# Boa users out there.. please read.



## NYCboarder (Jan 26, 2008)

I just got a pair of boots with the BOA lace system. I was curious if the tools to fix it incase something does go wrong on the mountain should be included?


----------



## BurtonAvenger (Aug 14, 2007)

Depends on the boot company. Some do, some don't. Just about every shop that carries boa in the world has the micro tool you need and realistically you'll only need to use your tool to tighten the micro set screws maybe every 30 uses or so.


----------



## NYCboarder (Jan 26, 2008)

BurtonAvenger said:


> Depends on the boot company. Some do, some don't. Just about every shop that carries boa in the world has the micro tool you need and realistically you'll only need to use your tool to tighten the micro set screws maybe every 30 uses or so.
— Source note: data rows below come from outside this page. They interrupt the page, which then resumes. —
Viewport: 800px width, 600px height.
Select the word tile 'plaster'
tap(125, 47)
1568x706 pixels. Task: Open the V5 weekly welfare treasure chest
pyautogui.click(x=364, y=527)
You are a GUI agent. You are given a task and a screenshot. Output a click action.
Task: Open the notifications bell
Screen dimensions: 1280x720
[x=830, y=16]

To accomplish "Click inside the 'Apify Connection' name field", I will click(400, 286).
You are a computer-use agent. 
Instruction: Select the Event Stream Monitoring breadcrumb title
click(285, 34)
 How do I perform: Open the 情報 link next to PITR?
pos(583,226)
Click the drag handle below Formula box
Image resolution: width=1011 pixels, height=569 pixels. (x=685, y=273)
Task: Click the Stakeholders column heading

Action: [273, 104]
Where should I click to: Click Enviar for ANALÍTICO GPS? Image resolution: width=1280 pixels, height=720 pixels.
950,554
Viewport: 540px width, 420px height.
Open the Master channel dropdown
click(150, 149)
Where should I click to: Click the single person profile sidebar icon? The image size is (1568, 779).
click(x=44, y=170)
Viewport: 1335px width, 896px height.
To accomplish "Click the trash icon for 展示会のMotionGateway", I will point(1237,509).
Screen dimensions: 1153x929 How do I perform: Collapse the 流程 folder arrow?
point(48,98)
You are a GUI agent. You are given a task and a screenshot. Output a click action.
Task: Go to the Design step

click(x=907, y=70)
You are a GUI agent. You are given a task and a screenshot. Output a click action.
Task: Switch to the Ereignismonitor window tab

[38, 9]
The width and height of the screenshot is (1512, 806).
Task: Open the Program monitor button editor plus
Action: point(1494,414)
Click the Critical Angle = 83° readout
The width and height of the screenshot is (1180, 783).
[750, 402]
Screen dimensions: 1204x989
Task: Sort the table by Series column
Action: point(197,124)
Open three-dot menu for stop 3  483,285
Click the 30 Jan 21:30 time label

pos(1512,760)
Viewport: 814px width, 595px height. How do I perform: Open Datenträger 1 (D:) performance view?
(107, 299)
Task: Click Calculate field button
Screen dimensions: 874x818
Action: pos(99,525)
Oh i didn't know you would have to actually tighten the screws.... Are these the screws holding the knob or the screws inside which hold down the laces?


Thanks for the info


----------



## absoludicrous (Mar 26, 2009)

most of the boots that my friends have gotten (and mine) didn't come with them. but some did. just depends. i just recently tightened the screw after 2 seasons although it was pretty loose.


----------



## MunkySpunk (Jan 7, 2009)

1.3mm hex key. They're tough to find, but they're out there. You can get replacement laces on the webz, sometimes they come with the tool too. I keep a spare lace cut to length (with another mark to measure out the shorter lace) in a small bag with the tool in my jacket pocket.

You'll never go back to laces again. Trust me.


----------



## BurtonAvenger (Aug 14, 2007)

I just tighten the knob when I feel it's loose which is probably every 30 days or so depending. I've never had the set screws loosen on me out of the 6 pairs of boas I've had.


----------



## legallyillegal (Oct 6, 2008)

there's a BOA repair thingie on here somewhere


----------



## NYCboarder (Jan 26, 2008)

thanks for all the help guys i appreciate it!
I saw videos on how to repair its pretty simple
just gotta get a tool an spare laces just incase ne thing happens


----------



## ifresh21 (Oct 19, 2009)

I didn't get anything with mine


----------



## Triple8Sol (Nov 24, 2008)

My DC Status boots last year came with a tool and a replacement cable. My K2 T1 DB boots this year came with nothing.


----------



## xxfinnellxx (Aug 30, 2009)

yes, theres a little tool. just go to your shop and pick one up. while your there, ask for a few more laces. ive riddin my dc judges and loved them (now their too small) and the boas were the coolest things ever!!! never snapped a lace, but with how tight i rode, they should have. best thing to do is get your stuff and take your boas apart and reconstruct them a few times so you become pro at repairing them incase they do bust up


----------



## Guest (Nov 2, 2009)

boas have lasted me 2 years of heavy riding so far
i haven't messed with them yet but i guess i should


----------



## Triple8Sol (Nov 24, 2008)

I didn't have the greatest luck when I went to BOA last year. Had to tighten the knobs once, and even another knob when it snapped (no, not from overtightening, which shouldn't happen anyways). Hoping for better luck this year.


----------



## ifresh21 (Oct 19, 2009)

Triple8Sol said:


> My DC Status boots last year came with a tool and a replacement cable. My K2 T1 DB boots this year came with nothing.




Ya I guess k2 doesn't give anything

This is random but are your t1s more of a stiffer boot or average. Can they be used in park?


----------



## Glade Ripper (Nov 12, 2008)

My thirty two focus boa boots that I bought last year came with an extra cable and tool. 

My Vans Aura boots this year did not come with anything.


----------



## Triple8Sol (Nov 24, 2008)

ifresh21 said:


> Ya I guess k2 doesn't give anything
> 
> This is random but are your t1s more of a stiffer boot or average. Can they be used in park?


They're on the stiffer end of the spectrum, but I'll still be using them in the park.


----------



## ifresh21 (Oct 19, 2009)

Triple8Sol said:


> They're on the stiffer end of the spectrum, but I'll still be using them in the park.


oh ok thx

10c


----------



## Triple8Sol (Nov 24, 2008)

ifresh21 said:


> oh ok thx
> 
> 10c


You should try the new-for-2010 K2 Maysis. It has a bit softer flex than the T1 & T1 DB. I almost got it, but I wanted the Vibram outsole on the T1 b/c it's so much grippier, and should be much better for sidecountry hiking.


----------